Marché des télécoms

mardi 23 juin 2015

Marché des télécoms
Jean Launay.

Monsieur le ministre de l’économie, de l’industrie et du numérique, depuis 2010, du fait de l’entrée sur le marché de Free, notre pays compte quatre opérateurs. Pour les usagers consommateurs de téléphonie, durant cette période, les prix ont globalement baissé, les investissements ont augmenté et le service numérique s’est considérablement développé.

 

Je considère que les questions relatives à la zone de couverture et à la qualité du débit forment l’alfa et l’oméga du citoyen numérique du XXIe siècle, car – disons les choses franchement – le numérique est devenu un service public.

La France a découvert hier l’offre de rachat de Numericable-SFR sur Bouygues Telecom. Au-delà des aspects financiers et de la redistribution des parts de marché du secteur que cette opération entraînerait, dès lors que le conseil d’administration du groupe Bouygues accepterait l’offre, de nombreuses interrogations subsistent.

 

Il conviendrait donc, à mon sens, d’évaluer précisément les impacts d’une telle acquisition pour l’emploi dans le secteur, les utilisateurs, les entreprises et les territoires.

 

Je rappelle également que le processus de mise aux enchères de la bande de 700 mégahertz que vous venez de lancer est articulé pour quatre opérateurs. C’est la raison pour laquelle je considère que la responsabilité du politique est engagée.

 

Monsieur le ministre, je préside la Commission supérieure du service public des postes et communications électroniques et, à ce titre, je considère que la question de l’équilibre du secteur est posée. J’ai donc demandé à M. Patrick Drahi et à son équipe dirigeante de préciser leurs intentions dans le cadre d’une audition lors de la prochaine séance de la Commission supérieure.

Free s’étant également positionné sur une partie du rachat pour permettre le passage entre les fourches caudines de l’Autorité de la concurrence, finalement un seul des quatre opérateurs semble aujourd’hui bien isolé : le groupe Orange, dont l’État est actionnaire.

Monsieur le ministre, où va la France de la téléphonie mobile, mais surtout où va la France de l’internet mobile ?

 

 

Réponse : Emmanuel Macron, ministre de l’économie, de l’industrie et du numérique.

 

Monsieur le député, la question que vous posez est la bonne : quels sont nos objectifs en matière d’internet et de téléphonie mobile ? Ces objectifs sont de l’ordre de trois.

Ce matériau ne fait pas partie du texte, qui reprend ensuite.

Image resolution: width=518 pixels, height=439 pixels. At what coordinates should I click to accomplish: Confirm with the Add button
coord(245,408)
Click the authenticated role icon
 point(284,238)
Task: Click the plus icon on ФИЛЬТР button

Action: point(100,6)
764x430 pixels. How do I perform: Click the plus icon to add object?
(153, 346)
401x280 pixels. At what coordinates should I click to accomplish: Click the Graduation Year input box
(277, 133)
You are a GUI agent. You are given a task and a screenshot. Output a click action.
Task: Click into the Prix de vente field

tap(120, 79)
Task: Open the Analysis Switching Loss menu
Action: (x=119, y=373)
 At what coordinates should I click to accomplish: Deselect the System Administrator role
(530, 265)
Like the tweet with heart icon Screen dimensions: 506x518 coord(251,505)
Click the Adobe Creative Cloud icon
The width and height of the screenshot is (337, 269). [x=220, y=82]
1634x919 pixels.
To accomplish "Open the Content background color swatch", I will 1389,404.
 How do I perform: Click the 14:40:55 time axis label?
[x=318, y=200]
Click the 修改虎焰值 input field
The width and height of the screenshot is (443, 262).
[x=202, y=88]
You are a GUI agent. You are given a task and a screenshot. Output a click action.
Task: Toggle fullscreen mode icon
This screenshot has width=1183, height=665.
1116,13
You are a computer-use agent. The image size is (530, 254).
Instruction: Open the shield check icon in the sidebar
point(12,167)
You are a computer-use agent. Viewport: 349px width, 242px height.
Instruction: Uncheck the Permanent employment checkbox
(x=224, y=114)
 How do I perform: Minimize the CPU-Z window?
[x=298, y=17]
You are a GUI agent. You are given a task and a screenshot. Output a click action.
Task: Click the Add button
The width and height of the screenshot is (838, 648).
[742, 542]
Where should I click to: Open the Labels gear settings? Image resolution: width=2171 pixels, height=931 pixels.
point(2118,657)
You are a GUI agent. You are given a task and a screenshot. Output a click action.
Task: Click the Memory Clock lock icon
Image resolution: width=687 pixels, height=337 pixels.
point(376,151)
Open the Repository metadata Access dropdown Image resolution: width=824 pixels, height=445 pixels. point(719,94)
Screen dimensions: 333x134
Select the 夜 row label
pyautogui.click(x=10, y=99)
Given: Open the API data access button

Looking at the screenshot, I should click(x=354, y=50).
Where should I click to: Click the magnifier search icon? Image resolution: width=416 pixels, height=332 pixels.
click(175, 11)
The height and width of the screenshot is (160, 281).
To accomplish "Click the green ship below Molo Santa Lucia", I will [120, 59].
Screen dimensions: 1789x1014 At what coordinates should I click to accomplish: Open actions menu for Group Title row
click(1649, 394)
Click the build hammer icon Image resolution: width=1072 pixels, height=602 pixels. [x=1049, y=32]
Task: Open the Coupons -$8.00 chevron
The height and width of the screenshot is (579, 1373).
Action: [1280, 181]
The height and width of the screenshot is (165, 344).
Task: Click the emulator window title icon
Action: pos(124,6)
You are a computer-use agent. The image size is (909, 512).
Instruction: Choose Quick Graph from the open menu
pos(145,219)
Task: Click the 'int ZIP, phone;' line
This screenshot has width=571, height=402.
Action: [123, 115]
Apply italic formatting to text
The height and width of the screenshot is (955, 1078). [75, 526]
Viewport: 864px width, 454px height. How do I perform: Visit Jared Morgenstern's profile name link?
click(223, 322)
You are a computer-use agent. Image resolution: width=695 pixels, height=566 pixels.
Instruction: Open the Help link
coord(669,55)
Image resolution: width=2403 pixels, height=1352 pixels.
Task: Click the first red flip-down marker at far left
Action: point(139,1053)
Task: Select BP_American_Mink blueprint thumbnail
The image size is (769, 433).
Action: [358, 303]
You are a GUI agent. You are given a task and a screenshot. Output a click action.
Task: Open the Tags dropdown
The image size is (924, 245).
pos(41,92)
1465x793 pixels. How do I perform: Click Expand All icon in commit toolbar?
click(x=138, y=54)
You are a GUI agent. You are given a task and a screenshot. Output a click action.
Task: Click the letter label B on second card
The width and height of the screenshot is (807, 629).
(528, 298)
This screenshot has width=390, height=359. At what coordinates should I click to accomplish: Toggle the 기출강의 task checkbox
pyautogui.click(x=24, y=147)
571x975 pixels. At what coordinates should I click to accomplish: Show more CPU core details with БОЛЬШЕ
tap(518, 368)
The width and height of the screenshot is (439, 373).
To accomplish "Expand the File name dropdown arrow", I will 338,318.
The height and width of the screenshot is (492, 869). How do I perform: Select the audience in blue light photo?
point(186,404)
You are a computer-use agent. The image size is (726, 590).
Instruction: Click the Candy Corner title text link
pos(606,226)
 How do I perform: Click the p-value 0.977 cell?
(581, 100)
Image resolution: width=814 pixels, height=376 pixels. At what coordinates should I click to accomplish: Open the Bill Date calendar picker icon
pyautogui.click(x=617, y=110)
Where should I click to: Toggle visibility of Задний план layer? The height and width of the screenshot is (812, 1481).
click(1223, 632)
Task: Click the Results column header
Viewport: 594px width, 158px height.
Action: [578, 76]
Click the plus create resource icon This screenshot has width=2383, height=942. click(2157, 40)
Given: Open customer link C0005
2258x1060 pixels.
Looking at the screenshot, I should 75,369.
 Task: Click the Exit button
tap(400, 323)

Le premier est l’investissement qui nécessaire pour équiper notre territoire, pour notre économie et pour couvrir la fracture numérique qui fait que, dans nombre de départements et dans de trop nombreuses communes, l’accès à l’internet 3G, ce que l’on appelle l’internet mobile, parfois même à l’internet 2G ou au très haut débit, n’est pas encore une réalité.

Face à cela, nous avons, pour la première fois, demandé aux opérateurs de prendre des engagements très fermes, dans le cadre de la loi pour la croissance et l’activité. Nous avons donné plus de pouvoir à l’Autorité de régulation des communications électroniques et des postes – ARCEP – pour conduire les opérateurs à signer une convention qui s’est conclue il y a quelques semaines – ce qui est une première – et qui permettra de couvrir l’intégralité des zones blanches au-delà des centres-bourgs.

Le deuxième objectif de cette politique de la téléphonie mobile et de l’internet mobile, c’est évidemment l’emploi. Plusieurs milliers de nos concitoyens sont employés dans ce secteur, qu’il s’agisse des grands groupes ou de leurs sous-traitants. Il est fondamental de le préserver.

Enfin, c’est le meilleur service que nous pouvons rendre à nos concitoyens et aux usagers.

 

Au regard de ces critères, comment comprendre l’offre qui, apparemment, a été remise il y a quelques jours par le groupe SFR-Numericable ?

 

Tout d’abord, c’est une offre qui va trop vite. Nous n’avons pas, à ce jour, évalué les conséquences de cette offre et nous avons des doutes, en matière d’emploi et de délais de paiement, par rapport aux engagements tenus.

 

Ensuite, nous devons regarder de près quelles en seront les conséquences sur l’investissement à court terme. Seront-elles positives ou pas ? Je ne saurais le dire.

 

S’agissant de l’emploi, il est à peu près évident que cette opération entraînera des destructions d’emploi du fait de ce que l’on appelle joliment les synergies. Nous sommes donc opposés à ce choix.

 

Pour toutes ces raisons, cette opération doit être regardée de près et expliquée. En effet, contrairement à ce que j’ai pu entendre de la part de M. Jacob, oui, l’État a un rôle à jouer en la matière, pour le long terme et pour notre économie.